Our immediate business, however, at this present time is not with the geographical relations of Mr Paxton's building, but rather with that sober and leisurely-moving mass—the pendulum. Even in the seventeenth century, old Graunt was shocked when some irreverent babbler spoke of one of its honourable race by the rude epithet of 'a swing-swang;' and he penned an indignant protest on the subject to the Royal Society. Since that time the pendulum has done much more to merit the reverence of the world. Plain and simple as its outward bearing is, it really holds a high and dignified position in the annals of science.

Instead, however, of touching upon its pedigree and achievements, we proceed at once to speak of certain interesting peculiarities that enter as an element into all considerations in which it has concern. In the first place, what is that characteristic motion which it so constantly assumes—that restless swinging from side to side? Is it a property inherent in its own nature, or is it a power communicated to it from without? There is a train of wheelwork enclosed with it in the case. Is that the source of its vibratile mobility? Assuredly not. For if we arrest its motion with our hand at the instant that its form hangs perpendicularly suspended, that motion is not renewed although the wheels remain in unaltered relation.

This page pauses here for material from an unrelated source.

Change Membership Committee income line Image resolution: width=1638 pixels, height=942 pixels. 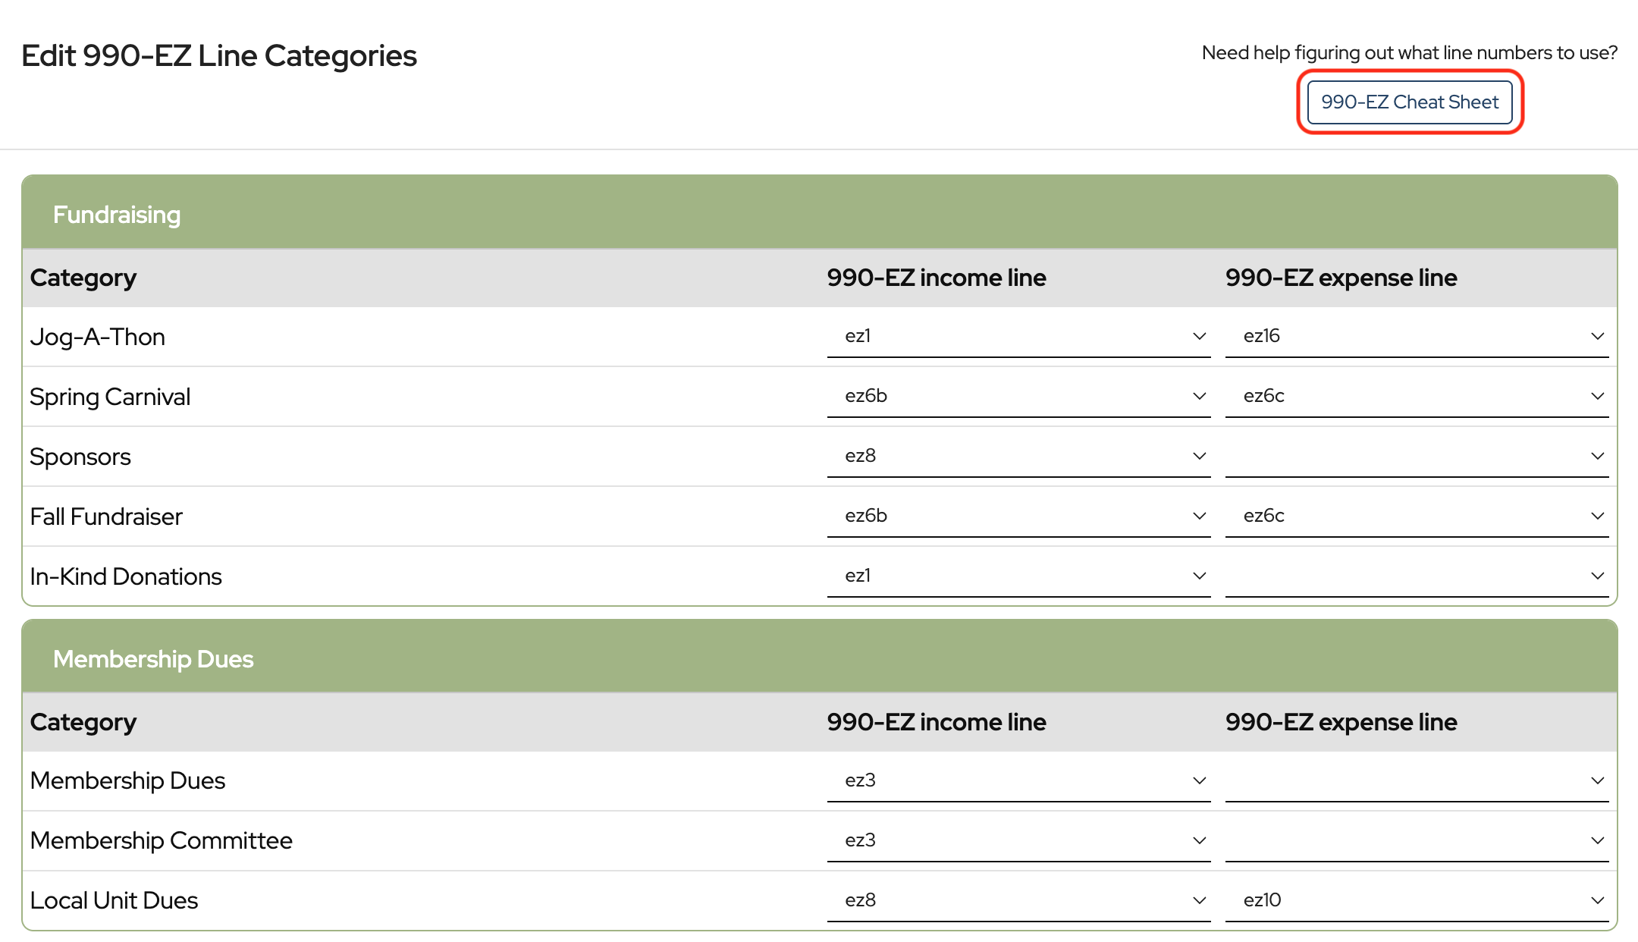pyautogui.click(x=1018, y=840)
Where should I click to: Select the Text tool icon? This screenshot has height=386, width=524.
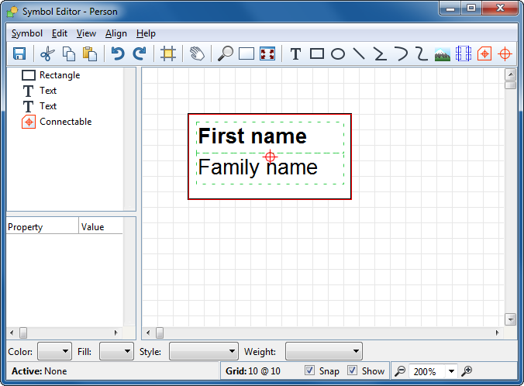295,53
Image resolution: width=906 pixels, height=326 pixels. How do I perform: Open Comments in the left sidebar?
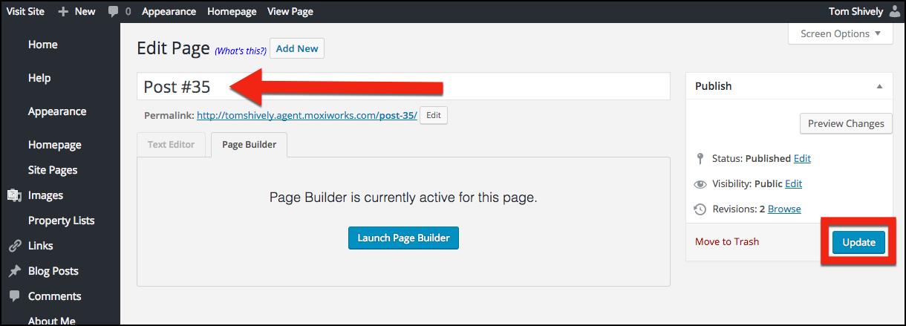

Those mechanical contrivances clearly do not comprise the secret of its swinging. We must look elsewhere if we would ascertain the fundamental cause.

Has the reader ever looked at the plain white building, with successive rows of little windows, which so often spans the breadth of our smaller streams? If he has, the thought has at once arisen that within those walls huge wheels and heavy-revolving stones remorselessly tear and crush to powder heaps upon heaps of yellow grain, with a power that is equal to the combined effort of a whole troop of horses concentred in the task. But we question very much whether he has as clearly seen whence those clattering wheels derive their many horse-power! If we were to ask him to tell us how they acquired their rolling strength, he would most probably answer—from the current of the stream. This reply would amount to nothing in the matter of explanation; the force of the current is as much a borrowed attribute as the force of the wheelwork. The running water is no more an independent and living agent than is the machinery which it turns. Beyond both is the one grand determining influence—the attractive energy inherent in the substance of the vast earth. This it is which makes the water run; this it is which enables the running water to move the wheelwork inserted into its channel. As the magnet draws to itself the fragment of steel, the earth draws to itself all ponderable matter; and whenever ponderable matter is free to move, it rushes as far as it can go towards the centre of the earth's substance, in obedience to the summons. Mobile water runs down from a higher to a lower level because the latter is nearer to the earth's centre than the former, and as it falls it pushes before it such minor obstructions as are unable to resist the influence of its weight. The float-boards of the mill-wheel are of this nature; they are striving to uphold the water by means of the rubbing and friction of the apparatus that is mechanically connected with the axle. But the resistance of the friction is less than the strength with which the earth tugs at the water, and therefore the wheel goes round and the water rushes down. The force which really grinds the hard corn into flour it terrestrial attraction! Gravitation of material substance towards material substance, acting with an energy proportioned to the relative masses and to the relative distances of the elements concerned.